[Start of section]
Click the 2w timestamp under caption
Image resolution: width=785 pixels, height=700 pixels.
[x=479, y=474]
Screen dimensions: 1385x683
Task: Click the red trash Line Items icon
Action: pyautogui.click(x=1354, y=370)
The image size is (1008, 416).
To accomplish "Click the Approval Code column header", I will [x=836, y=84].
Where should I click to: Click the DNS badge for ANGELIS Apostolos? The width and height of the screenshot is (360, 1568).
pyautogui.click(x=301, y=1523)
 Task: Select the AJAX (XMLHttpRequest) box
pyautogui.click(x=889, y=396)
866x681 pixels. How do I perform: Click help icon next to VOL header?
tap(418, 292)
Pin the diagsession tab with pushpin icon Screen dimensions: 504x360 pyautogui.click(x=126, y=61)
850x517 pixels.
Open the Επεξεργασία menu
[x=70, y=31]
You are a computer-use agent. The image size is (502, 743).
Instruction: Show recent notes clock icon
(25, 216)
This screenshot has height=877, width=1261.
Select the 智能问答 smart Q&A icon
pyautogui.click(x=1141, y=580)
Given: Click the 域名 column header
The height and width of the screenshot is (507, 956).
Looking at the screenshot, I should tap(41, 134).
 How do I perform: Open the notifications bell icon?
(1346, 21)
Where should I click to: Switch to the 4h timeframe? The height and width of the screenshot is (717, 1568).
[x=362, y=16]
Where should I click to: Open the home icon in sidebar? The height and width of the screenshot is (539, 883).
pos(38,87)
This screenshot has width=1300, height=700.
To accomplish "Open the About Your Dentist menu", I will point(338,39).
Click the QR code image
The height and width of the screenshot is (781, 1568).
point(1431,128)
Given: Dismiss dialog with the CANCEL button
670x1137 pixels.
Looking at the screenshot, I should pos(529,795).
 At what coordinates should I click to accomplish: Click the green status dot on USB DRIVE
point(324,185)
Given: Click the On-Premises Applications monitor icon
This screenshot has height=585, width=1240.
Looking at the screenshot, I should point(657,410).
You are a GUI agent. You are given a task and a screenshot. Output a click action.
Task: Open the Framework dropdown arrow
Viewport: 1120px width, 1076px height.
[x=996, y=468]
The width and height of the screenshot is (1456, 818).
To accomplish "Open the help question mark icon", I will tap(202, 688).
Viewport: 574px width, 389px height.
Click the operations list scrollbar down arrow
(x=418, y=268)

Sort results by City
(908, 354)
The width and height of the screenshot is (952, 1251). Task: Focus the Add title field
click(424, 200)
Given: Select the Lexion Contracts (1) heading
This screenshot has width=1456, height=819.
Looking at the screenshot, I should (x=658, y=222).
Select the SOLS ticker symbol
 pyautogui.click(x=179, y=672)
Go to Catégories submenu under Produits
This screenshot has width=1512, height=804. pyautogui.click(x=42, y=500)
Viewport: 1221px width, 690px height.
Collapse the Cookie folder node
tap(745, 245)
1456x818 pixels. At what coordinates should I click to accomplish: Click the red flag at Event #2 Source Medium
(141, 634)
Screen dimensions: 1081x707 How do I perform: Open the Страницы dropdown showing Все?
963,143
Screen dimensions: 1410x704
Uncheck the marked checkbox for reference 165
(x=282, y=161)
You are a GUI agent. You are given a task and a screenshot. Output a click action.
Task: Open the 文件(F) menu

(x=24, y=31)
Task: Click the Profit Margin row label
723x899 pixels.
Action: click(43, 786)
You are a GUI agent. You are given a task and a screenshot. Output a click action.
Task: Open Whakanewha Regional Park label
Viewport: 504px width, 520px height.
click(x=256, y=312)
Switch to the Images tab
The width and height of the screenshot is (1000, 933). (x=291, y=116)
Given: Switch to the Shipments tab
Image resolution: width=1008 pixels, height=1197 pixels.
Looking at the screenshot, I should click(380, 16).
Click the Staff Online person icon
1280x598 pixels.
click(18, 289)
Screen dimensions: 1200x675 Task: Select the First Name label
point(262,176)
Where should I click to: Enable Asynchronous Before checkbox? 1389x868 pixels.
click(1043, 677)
[End of section]
* **What you are asked to do**
Select every line in the material above where the string "with" occurs, and copy it.

* **Solution below**
Pin the diagsession tab with pushpin icon Screen dimensions: 504x360 pyautogui.click(x=126, y=61)
Given: Dismiss dialog with the CANCEL button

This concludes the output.